>> START SELECTED PASSAGE

RENO, Nev., Aug. 03, 2017 (GLOBE NEWSWIRE) -- Ormat Technologies, Inc. (NYSE:ORA) today announced financial results for the second quarter ended June 30, 2017.

Financial Summary:

($ millions, except per share amounts)2Q 20172Q 2016Change
Revenues
Electricity$111.8 $104.0 7.5%
Product$67.6 $55.9 21.0%
Total Revenues$179.4 $159.9 12.2%
Gross profit$70.5 $65.8 7.1%
Gross margin (%) 39.3% 41.2%(4.6%)
Operating income$53.2 $51.9 2.4%
Net income attributable to the Company’s shareholders$35.0 $24.3 43.9%
Diluted EPS$0.69 $0.49 40.8%
Adjusted Net income attributable to the Company’s stockholders (1)$29.5 24.3 21.3%
Adjusted Diluted EPS(1)$0.58 $0.49 18.4%
Adjusted EBITDA$88.1 $81.2 8.5%

Second Quarter 2017 Highlights and Recent Developments:

  • Total revenues of $179.4 million, up 12.2% compared to the second quarter of 2016:

    - Electricity segment revenues of $111.8 million, up 7.5% compared to the second quarter of 2016, mainly due to higher performance of our Puna plant as well as the consolidation of our Bouillante power plant in Guadeloupe;

    - Product segment revenues of $67.6 million, up 21.0% compared to the second quarter of 2016;

  • Electricity generation increased 2.4%, compared to the second quarter of 2017, from 1.30 million MWh to 1.33 million MWh;

  • Gross margin was 39.3% of total revenues compared to 41.2% in the second quarter of 2016, due to lower margins in the product segment; Electricity segment margin increased to 41.5% from 40.2%;

  • Operating income increased 2.4% to $53.2 million compared to $51.9 million in the second quarter of 2016;

  • Net income attributable to the company's shareholders of $35.0 million, or $0.69 per diluted share, compared to $24.3 million, or $0.49 per diluted share, in the second quarter of 2016;

  • Adjusted net income attributable to the company's shareholders of $29.5 million, or $0.58 per diluted share, compared to $24.3 million, or $0.49 per diluted share, in the second quarter of 2016;

  • Adjusted EBITDA of $88.1 million, up 8.5% compared to $81.2 million in the second quarter of 2016;

  • Declared a quarterly dividend of $0.08 per share for the second quarter of 2017;

  • Product segment backlog remains strong at $192.0 million2; added approximately $50.0 million of new orders;

  • Executed a new portfolio power purchase agreement (portfolio PPA) with Southern California Public Power Authority (SCPPA), under which SCPPA will purchase 150MW of power generated by a portfolio of Ormat’s new and existing geothermal power plants beginning in the fourth quarter of 2017 at a fixed price of $75.50 per MWh; and

  • ORIX acquired 22% ownership stake in Ormat and the previously reported Commercial Cooperation Agreement entered into by Ormat and ORIX is now effective.

>> END SELECTED PASSAGE

* **EXERCISE SET**
**A)** Using the Ormat second-quarter 2017 results release, answer each question on its own line, marked (i), (ii), (iii):
(i) What was gross profit for the second quarter of 2017?
(ii) What quarterly dividend per share was declared for the second quarter of 2017?
(iii) What ownership stake in Ormat did ORIX acquire?
**B)** Write the next part of the Ormat second-quarter 2017 results release, picking up after its last sentence.

>> START DATASET CONTENT

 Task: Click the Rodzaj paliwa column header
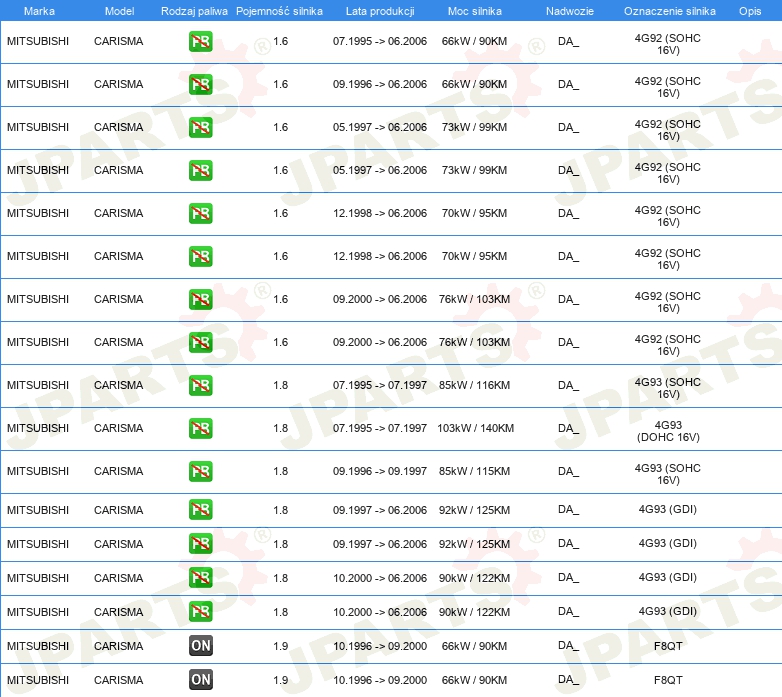coord(194,11)
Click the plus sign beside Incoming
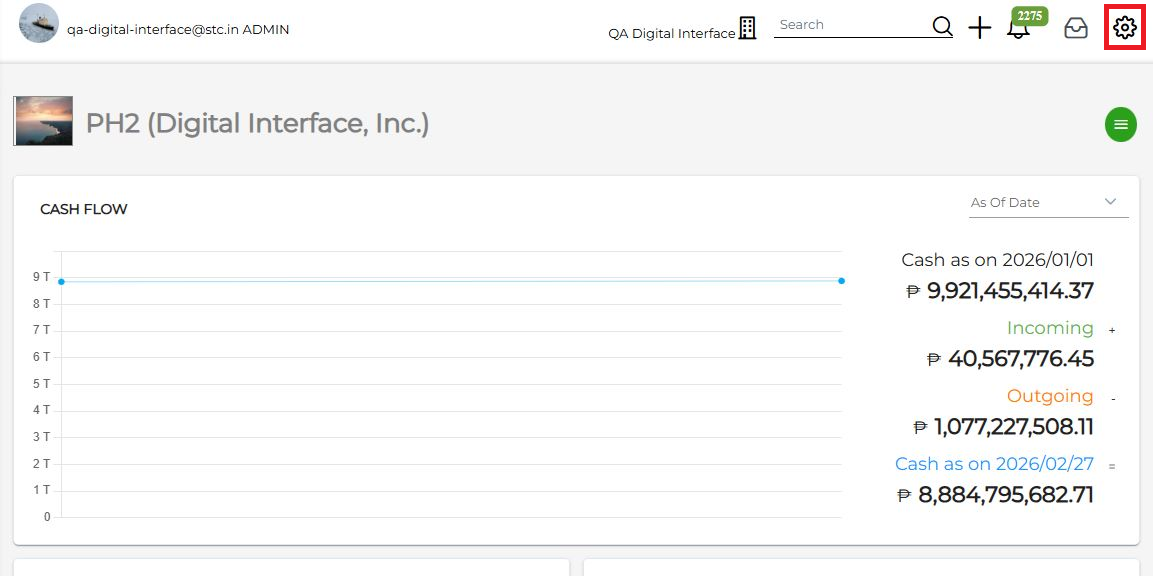 coord(1112,330)
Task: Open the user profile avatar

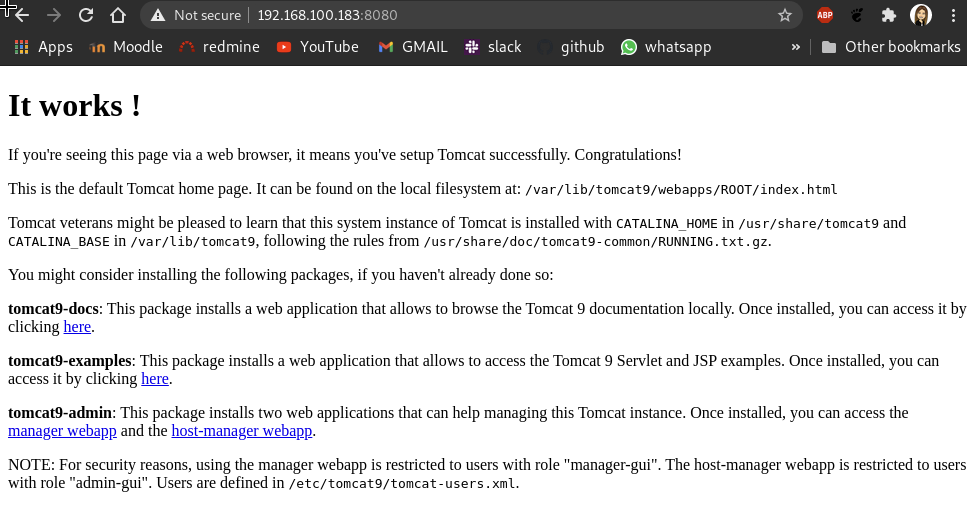Action: tap(921, 15)
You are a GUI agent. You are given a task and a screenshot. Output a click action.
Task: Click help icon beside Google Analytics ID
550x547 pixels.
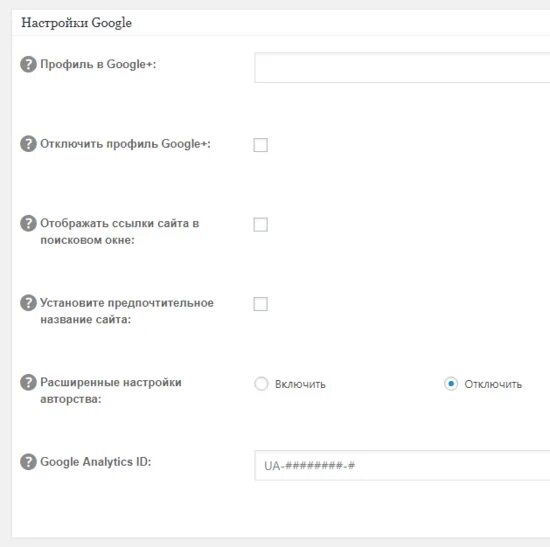28,462
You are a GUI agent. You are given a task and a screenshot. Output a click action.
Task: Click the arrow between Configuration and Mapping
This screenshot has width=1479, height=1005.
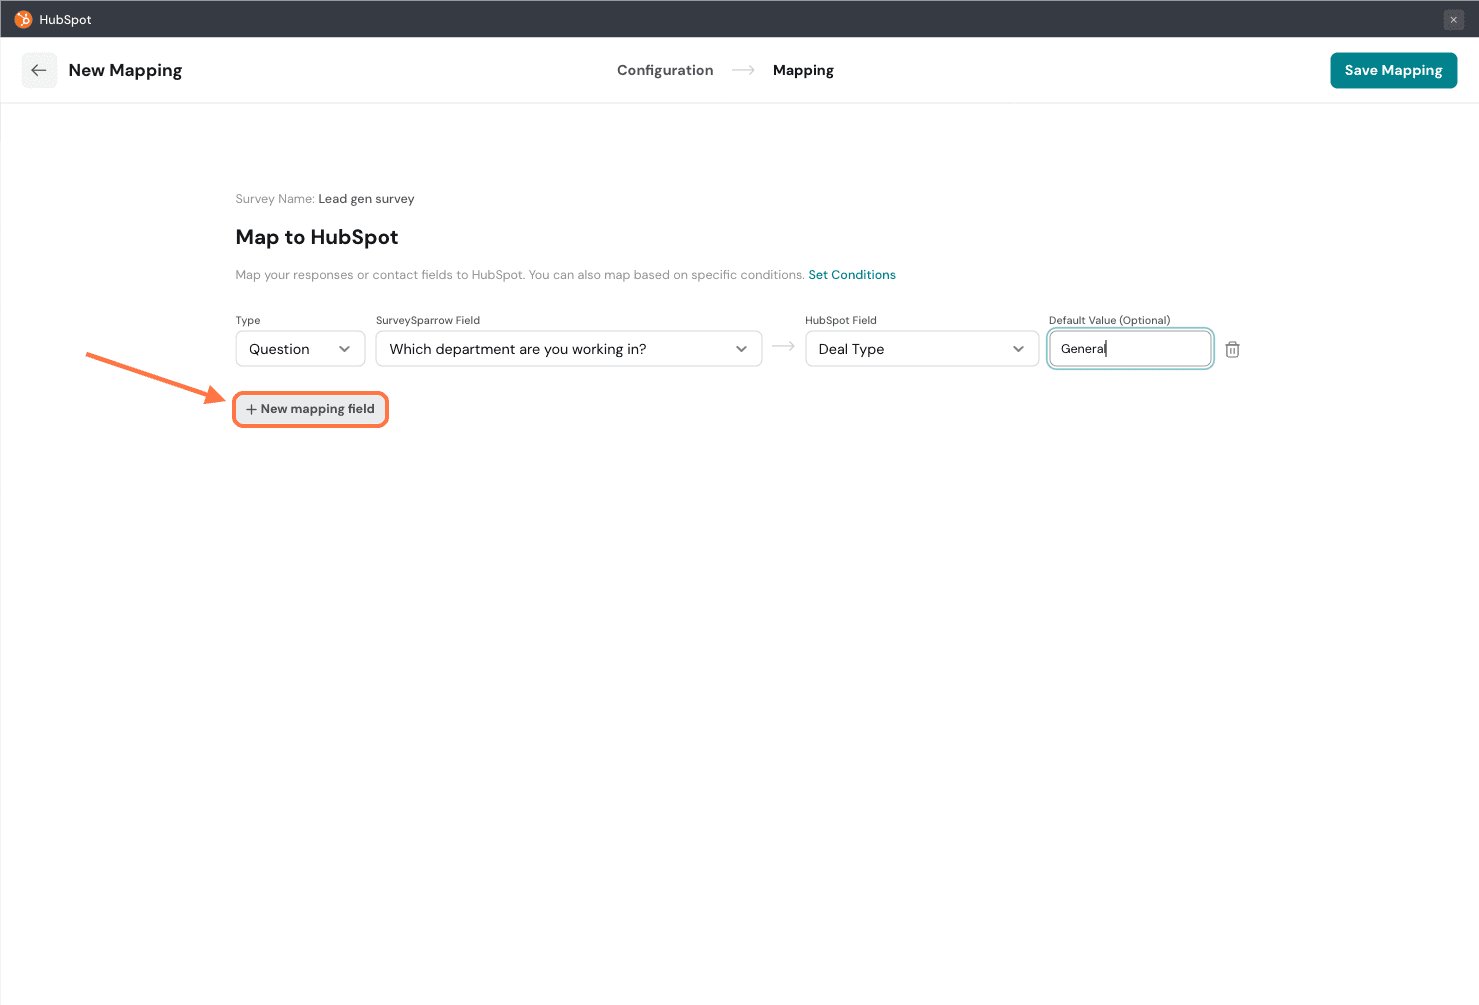point(743,70)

>> END DATASET CONTENT

* **ANSWERS TO THE PROBLEMS**
**A)**
(i) $70.5 million
(ii) $0.08 per share
(iii) 22%

**B)**
“Continued growth in our electricity segment and a strong quarter for our products segment enabled us to deliver 12.2% top-line growth in the second quarter,” commented Isaac Angel, Chief Executive Officer. “Our focus on streamlining our entire value chain over the past three years enabled us to increase electricity segment gross margin to 41.5% and to grow our Adjusted EBITDA by 8.5%, demonstrating the strength of our business.”

“During the second quarter we signed the new portfolio PPA with SCPPA. This portfolio PPA will enable both the development of multiple new projects as well as the sustainable operation of several of our existing geothermal power plants. With the SCPPA portfolio PPA in place, Ormat is well positioned for consistent growth in the US. Another recent noteworthy development is that with the closing of ORIX’s acquisition of an approximately 22% ownership stake in Ormat, the Commercial Cooperation Agreement that Ormat and ORIX executed in connection with that acquisition became effective last week, and we expect that it will expand our business opportunities in Asia and other key geographies and may also improve our access to capital,” added Mr. Angel.

Guidance

Mr. Angel added, “We reiterate our guidance and expect full-year 2017 total revenues between $680.0 million and $700.0 million with electricity segment revenues between $460.0 million and $470.0 million and product segment revenues between $220.0 million and $230.0 million. We expect 2017 Adjusted EBITDA between $340 million and $350 million for the full year. We expect annual Adjusted EBITDA attributable to non-controlling interest to be approximately $23.0 million.”

Second Quarter 2017 Financial Results

For the three months ended June 30, 2017, total revenues were $179.4 million, up from $159.9 million for the three months ended June 30, 2016, an increase of 12.2%. Electricity segment revenues increased 7.5% to $111.8 million in the three months ended June 30, 2017, up from $104.0 million for the three months ended June 30, 2016. Product segment revenues increased 21.0% to $67.6 million for the three months ended June 30, 2017, up from $55.9 million in the three months ended June 30, 2016.

General and administrative expenses for the three months ended June 30, 2017 were $12.2 million, or 6.8% of total revenues, compared to $8.8 million, or 5.5% of total revenues, for the three months ended June 30, 2016. The increase was mainly due to a $2.1 million non-cash charge for stock-based compensation expense associated with the acceleration of the vesting period of the stock options of the CEO and the CFO as part of ORIX’s acquisition of 22% of ownership stake in Ormat; and $0.9 million of costs associated with the ORIX transaction and Ormat’s M&A activities.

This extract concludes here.